** Texto proporcionado **
···
A Parwana la salvamos, pero hemos abandonado a su suerte al resto de crías de Afganistán reducidas a mercancía, a veces con solo dos, cuatro, seis años de edad, para asegurar el sustento de sus familias, que malviven en campos de refugiados a los que dejaron de llegar ayudas cuando volvieron los talibanes. Las Parwanas invisibles a nuestros ojos son ofrecidas como pequeñas esclavas para deslomarse al servicio de sus propietarios, satisfacer sus apetitos sexuales y fabricar hijos cuando alcanzan la edad de procrear.
···
** Datos extraídos **
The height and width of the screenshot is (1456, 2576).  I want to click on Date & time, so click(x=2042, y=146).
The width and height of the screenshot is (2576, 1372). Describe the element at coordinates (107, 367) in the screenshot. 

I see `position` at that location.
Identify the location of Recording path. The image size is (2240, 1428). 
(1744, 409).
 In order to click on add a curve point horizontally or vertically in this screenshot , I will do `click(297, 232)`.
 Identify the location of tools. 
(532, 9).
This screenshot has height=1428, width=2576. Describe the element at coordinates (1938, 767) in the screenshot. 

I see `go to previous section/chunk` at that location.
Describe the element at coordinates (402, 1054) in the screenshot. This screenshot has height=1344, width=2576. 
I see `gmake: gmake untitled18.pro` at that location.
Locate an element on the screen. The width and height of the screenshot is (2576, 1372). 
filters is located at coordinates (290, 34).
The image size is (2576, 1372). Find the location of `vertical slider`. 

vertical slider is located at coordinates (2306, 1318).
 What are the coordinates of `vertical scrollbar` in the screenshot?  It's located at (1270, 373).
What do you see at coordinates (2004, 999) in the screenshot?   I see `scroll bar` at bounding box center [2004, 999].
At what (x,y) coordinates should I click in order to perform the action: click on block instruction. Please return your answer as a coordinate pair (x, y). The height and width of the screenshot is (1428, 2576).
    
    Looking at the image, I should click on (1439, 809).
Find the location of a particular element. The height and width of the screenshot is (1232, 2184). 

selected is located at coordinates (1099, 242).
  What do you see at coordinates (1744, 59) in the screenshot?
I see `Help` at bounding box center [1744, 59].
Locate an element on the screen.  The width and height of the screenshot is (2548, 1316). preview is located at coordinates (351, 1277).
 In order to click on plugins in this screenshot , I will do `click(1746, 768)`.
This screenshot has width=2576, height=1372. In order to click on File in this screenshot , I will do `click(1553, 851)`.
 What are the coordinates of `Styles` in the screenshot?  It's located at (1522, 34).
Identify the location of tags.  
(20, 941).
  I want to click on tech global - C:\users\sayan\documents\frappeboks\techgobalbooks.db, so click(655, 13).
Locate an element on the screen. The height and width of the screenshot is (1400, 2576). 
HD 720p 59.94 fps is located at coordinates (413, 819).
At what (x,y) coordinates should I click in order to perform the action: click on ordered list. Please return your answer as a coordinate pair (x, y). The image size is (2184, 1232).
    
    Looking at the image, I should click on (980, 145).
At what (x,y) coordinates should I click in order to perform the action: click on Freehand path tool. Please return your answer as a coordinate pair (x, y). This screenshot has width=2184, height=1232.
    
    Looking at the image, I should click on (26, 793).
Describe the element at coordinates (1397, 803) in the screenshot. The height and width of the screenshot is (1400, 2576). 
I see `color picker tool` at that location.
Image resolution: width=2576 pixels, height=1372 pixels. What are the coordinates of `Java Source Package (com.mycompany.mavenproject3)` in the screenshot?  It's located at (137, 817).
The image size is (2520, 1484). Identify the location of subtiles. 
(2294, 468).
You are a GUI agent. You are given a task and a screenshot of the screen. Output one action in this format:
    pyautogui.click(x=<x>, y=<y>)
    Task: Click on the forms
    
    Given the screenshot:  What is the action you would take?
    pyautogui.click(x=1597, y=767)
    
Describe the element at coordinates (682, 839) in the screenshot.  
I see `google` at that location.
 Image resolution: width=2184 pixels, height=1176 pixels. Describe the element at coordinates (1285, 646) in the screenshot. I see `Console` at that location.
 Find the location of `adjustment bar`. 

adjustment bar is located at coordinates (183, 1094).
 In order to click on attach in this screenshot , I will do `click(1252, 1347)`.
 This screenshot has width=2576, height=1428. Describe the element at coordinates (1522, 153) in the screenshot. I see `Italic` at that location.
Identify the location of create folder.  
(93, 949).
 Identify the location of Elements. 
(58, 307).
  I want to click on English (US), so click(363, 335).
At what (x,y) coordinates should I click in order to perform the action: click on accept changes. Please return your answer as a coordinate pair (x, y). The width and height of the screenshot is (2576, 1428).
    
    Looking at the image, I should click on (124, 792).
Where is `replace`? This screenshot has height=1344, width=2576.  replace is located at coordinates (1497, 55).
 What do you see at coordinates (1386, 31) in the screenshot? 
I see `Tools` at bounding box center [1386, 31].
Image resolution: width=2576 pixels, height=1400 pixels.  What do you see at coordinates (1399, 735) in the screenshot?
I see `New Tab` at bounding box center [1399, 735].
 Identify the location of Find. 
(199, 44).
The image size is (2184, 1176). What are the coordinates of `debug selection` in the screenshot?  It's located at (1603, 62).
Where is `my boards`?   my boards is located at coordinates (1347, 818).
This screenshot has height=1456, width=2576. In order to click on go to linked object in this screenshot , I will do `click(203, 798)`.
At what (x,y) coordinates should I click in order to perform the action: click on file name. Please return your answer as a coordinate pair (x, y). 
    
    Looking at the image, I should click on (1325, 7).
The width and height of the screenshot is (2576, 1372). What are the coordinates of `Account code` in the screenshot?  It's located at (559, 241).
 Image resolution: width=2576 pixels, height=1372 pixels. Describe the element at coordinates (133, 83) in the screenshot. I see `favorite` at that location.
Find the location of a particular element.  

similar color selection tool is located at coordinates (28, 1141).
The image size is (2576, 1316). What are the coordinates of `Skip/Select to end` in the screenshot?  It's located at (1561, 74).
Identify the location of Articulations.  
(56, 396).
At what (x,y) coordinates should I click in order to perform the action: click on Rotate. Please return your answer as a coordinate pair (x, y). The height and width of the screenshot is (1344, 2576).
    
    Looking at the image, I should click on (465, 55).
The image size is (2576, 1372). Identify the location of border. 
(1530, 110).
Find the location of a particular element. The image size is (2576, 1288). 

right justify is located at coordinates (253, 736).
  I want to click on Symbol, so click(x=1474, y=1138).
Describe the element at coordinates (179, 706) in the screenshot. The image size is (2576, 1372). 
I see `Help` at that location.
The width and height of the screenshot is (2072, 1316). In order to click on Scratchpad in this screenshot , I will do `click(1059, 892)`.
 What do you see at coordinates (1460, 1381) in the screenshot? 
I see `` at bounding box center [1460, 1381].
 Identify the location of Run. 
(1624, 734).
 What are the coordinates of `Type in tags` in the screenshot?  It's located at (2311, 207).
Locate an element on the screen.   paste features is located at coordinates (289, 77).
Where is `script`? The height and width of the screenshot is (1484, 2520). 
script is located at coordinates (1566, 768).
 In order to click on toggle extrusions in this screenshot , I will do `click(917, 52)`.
···
** Conjunto de tareas **
1) ¿Puedes reproducir el pasaje del texto desde "A Parwana la" hasta "edad de procrear."?
2) Responde según el texto:
(a) ¿Cómo se llama la niña que, según el texto, fue salvada?
(b) ¿Dónde malviven las familias de las crías?
(c) ¿Al servicio de quién se deslomarían las niñas ofrecidas como pequeñas esclavas?
Los registros no guardan ninguna relación con el texto.

** Respuestas del ejercicio **
1)
A Parwana la salvamos, pero hemos abandonado a su suerte al resto de crías de Afganistán reducidas a mercancía, a veces con solo dos, cuatro, seis años de edad, para asegurar el sustento de sus familias, que malviven en campos de refugiados a los que dejaron de llegar ayudas cuando volvieron los talibanes. Las Parwanas invisibles a nuestros ojos son ofrecidas como pequeñas esclavas para deslomarse al servicio de sus propietarios, satisfacer sus apetitos sexuales y fabricar hijos cuando alcanzan la edad de procrear.

2)
(a) Parwana.
(b) En campos de refugiados.
(c) De sus propietarios.